Above, we’ve got already used the opt_importance perform and saved the outcomes as optRF_result. This object accommodates the details about the optimum variety of timber however it additionally accommodates details about the connection between the soundness and the variety of timber. Utilizing the plot_stability perform, we are able to visualise this relationship. Due to this fact, we’ve got to insert the title of the optRF object, which measure we’re focused on (right here, we have an interest within the “significance”), the interval we wish to visualise on the X axis, and if the really helpful variety of timber ought to be added:
> plot_stability(optRF_result, measure="significance",
+ from=0, to=50000, add_recommendation=FALSE)

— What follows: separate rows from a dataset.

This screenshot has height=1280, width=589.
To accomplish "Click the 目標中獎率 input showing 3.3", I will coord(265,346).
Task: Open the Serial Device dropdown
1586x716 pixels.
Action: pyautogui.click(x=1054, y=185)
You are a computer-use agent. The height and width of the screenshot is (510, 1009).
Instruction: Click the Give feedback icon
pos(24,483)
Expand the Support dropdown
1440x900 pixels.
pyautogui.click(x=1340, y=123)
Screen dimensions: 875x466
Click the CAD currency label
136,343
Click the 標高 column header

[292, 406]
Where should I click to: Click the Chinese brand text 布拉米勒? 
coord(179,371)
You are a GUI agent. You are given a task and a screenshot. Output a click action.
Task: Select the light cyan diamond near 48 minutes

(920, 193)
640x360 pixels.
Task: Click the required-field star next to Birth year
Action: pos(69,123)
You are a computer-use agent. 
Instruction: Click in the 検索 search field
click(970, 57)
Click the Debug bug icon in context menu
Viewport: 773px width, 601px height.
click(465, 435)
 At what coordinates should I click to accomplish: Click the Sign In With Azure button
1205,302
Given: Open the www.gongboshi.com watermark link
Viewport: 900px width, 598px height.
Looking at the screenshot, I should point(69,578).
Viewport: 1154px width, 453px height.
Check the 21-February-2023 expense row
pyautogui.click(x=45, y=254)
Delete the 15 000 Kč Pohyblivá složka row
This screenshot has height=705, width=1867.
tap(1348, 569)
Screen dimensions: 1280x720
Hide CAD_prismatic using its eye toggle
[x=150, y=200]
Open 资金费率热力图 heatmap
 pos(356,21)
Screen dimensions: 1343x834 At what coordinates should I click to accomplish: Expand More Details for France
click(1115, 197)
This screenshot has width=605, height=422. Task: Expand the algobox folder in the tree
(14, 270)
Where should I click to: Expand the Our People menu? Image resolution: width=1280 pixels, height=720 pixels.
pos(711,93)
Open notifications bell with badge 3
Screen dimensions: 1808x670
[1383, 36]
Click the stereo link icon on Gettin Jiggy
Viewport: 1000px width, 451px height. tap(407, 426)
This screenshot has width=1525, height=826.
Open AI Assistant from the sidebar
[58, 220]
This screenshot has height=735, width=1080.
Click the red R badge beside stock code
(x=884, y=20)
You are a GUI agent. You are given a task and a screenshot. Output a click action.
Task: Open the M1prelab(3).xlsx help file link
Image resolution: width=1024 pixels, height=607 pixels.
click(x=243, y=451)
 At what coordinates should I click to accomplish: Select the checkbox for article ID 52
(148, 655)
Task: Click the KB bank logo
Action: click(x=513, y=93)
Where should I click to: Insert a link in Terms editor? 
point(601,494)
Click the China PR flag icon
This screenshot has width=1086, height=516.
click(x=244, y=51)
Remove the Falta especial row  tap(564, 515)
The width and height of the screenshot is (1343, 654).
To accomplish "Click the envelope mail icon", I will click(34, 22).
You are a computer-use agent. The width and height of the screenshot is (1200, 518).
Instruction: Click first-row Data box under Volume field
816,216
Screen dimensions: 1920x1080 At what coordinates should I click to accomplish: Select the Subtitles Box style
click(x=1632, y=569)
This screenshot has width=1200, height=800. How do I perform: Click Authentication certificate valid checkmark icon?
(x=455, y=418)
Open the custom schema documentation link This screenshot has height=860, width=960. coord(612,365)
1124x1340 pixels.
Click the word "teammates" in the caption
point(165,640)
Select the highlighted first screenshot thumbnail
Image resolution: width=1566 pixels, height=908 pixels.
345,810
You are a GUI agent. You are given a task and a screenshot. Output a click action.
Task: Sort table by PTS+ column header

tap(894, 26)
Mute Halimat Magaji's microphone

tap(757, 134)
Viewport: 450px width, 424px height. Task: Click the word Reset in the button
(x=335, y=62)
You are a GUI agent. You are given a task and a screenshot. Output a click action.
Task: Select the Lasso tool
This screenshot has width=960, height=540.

This plot clearly reveals the non-linear relationship between stability and the variety of timber. With 500 timber, random forest solely results in a stability of round 0.2 which explains why the outcomes modified drastically when repeating random forest after setting a distinct seed. With the really helpful 40,000 timber, nonetheless, the soundness is close to 1 (which signifies an ideal stability). Including greater than 40,000 timber would get the soundness additional to 1 however this enhance could be solely very small whereas the computation time would additional enhance. That’s the reason 40,000 timber point out the optimum variety of timber for this knowledge set.
The Takeaway: Optimise Random Forest to Get the Most of It
Random forest is a strong ally for anybody working with knowledge — whether or not you’re a researcher, analyst, pupil, or knowledge scientist. It’s simple to make use of, remarkably versatile, and extremely efficient throughout a variety of purposes. However like every software, utilizing it properly means understanding what’s occurring below the hood. On this put up, we’ve uncovered one in every of its hidden quirks: The randomness that makes it robust may also make it unstable if not rigorously managed. Thankfully, with the optRF bundle, we are able to strike the proper stability between stability and efficiency, guaranteeing we get dependable outcomes with out losing computational assets. Whether or not you’re working in genomics, drugs, economics, agriculture, or some other data-rich subject, mastering this stability will assist you make smarter, extra assured selections based mostly in your knowledge.